Economic net income after taxes, a measure of profit excluding some costs, increased to $683.8 million, or 99 cents a share, from $653.8 million, or 96 cents, a year earlier, driven by a 9 percent gain in private-equity investments, New York- based KKR said in a statement today. Analysts had expected a profit of 72 cents a share, according to the average of 12 estimates compiled by Bloomberg.
“Some volatility is great for our business,” Scott Nuttall, KKR’s head of global capital, said on a call with reporters. “This is a period of time where we’re seeing volatility but we’re also seeing quite a bit of activity.”
The value of the firm’s private-equity assets climbed as stock markets increased early in the year.

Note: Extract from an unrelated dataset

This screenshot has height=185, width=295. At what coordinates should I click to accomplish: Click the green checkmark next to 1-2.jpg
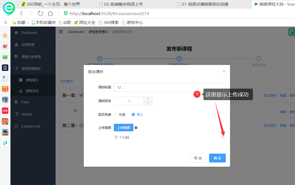pyautogui.click(x=223, y=137)
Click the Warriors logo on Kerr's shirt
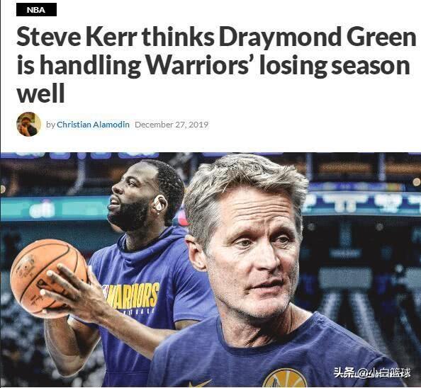Viewport: 421px width, 388px height. click(x=285, y=378)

The Standard & Poor’s 500 Index, a benchmark for U.S. equities, surged 12 percent this year through March 30, its second straight quarterly gain.
KKR rose 2.5 percent to $14.40 at the close of trading in New York. The stock has gained 12 percent this year.
Fee-related earnings fell 42 percent as transaction and monitoring fees declined, KKR said. Assets under management rose 5.6 percent to a record $62.3 billion, boosted by the increased value of the investments.
Net Income Rises
Economic net income excludes some expenses tied to a combination with KKR’s public fund that allowed the firm to list its shares on the New York Stock Exchange in 2010. The measure doesn’t comply with U.S. generally accepted accounting principles. Under those rules, KKR reported net income of $190.4 million, or 80 cents a share, compared with $159.6 million, or 75 cents, a year earlier.
Blackstone Group LP (BX), the world’s biggest buyout company, last week reported its net income rose 37 percent to $58.3 million. Like KKR, Blackstone says investors should focus on a non-standard measure of profit that excludes some costs tied to its IPO in 2007. By that measure, first-quarter profit fell 24 percent to $432.3 million as performance fees and investment income declined.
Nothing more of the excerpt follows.